As spring approaches, I find myself pondering how different Oregon winters and springs are from all the other places I’ve lived. I have a long history with winter — real winter, that is; I grew up in cold places. First my family lived in Northwest Ontario, where temperatures fall to -40° C (which, incidentally, is the same temperature as -40° F… fun fact!) or lower, at least a couple of times each winter. Then we spent seven years in remote northern British Columbia, where winters were less cold but much snowier — the snow routinely accumulated past six feet, and our downstairs windows would be blocked by snow by the end of winter no matter how many times we tried to shift the piles of snow that slid off the roof. We waited with happy anticipation for the snow pile from the eaves of the woodshed to meet the roof, so we could climb to the peak of the roof and slide off in glorious swoops.

We moved back to Ontario when I was eleven, and I discovered afresh the experience of having one’s nostrils freeze together in the frigid air. On the playground (well, parking lot, really) at our tiny church school, the girls’ mandatory long skirts would freeze stiff in the cold wind and chafe our calves during outdoor recess — also mandatory, down to -20ºC.

At the age of eighteen I moved to Alaska. I fell in love with my husband there and ended up staying for fourteen years, mostly in the Anchorage area, which niftily combines the cold of Northwestern Ontario with the snow of British Columbia. It’s not quite as cold as Ontario (or the interior of Alaska) or as snowy as British Columbia, but there’s enough of both to satisfy all but the most demanding winter enthusiast.

All three of these regions have four things in common: long winters, darkness (getting worse as you go farther north), short summers, and agonizingly slow springs.

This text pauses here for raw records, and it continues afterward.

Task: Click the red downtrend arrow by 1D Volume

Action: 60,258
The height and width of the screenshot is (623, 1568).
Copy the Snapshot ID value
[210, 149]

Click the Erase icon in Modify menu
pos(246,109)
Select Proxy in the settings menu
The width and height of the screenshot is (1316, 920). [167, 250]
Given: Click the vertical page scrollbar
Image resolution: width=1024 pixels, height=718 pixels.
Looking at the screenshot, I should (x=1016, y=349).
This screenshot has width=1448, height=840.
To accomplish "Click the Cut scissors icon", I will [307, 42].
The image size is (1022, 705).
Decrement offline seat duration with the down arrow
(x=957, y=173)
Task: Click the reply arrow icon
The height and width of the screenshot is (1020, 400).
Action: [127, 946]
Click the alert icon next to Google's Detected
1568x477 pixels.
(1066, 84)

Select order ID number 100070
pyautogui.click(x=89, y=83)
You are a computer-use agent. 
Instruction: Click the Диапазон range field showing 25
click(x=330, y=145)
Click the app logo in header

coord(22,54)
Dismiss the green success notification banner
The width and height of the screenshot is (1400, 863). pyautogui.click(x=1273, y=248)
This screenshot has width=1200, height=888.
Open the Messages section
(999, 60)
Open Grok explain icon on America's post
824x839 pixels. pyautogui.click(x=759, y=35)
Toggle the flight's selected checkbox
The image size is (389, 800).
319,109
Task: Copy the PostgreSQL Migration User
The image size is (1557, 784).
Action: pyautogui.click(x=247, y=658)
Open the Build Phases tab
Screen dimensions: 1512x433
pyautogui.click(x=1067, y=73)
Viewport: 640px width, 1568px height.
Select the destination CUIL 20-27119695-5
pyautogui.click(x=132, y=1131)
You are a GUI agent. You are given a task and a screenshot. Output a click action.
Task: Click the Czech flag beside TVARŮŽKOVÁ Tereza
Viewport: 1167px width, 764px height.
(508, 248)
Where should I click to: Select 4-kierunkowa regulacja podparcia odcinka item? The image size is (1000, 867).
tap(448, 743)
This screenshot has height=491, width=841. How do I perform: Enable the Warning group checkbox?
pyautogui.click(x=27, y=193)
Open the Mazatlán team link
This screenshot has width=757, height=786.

In Northwestern Ontario, the end of winter generally starts sometime in  March, as the days slowly start to get longer. The snow gets wet and heavy. Roofs drip. Dirt roads gradually appear beneath the ice, and promptly turn to mud. Slowly, so slowly, the giant piles of snow from plowed roads shrink, and driveways turn into small rivers. By the end of March or  beginning of April, roads are often clear of snow. Of course, snow doesn’t stop falling, but the fresh snow gets churned into muddy slush within a few days of falling.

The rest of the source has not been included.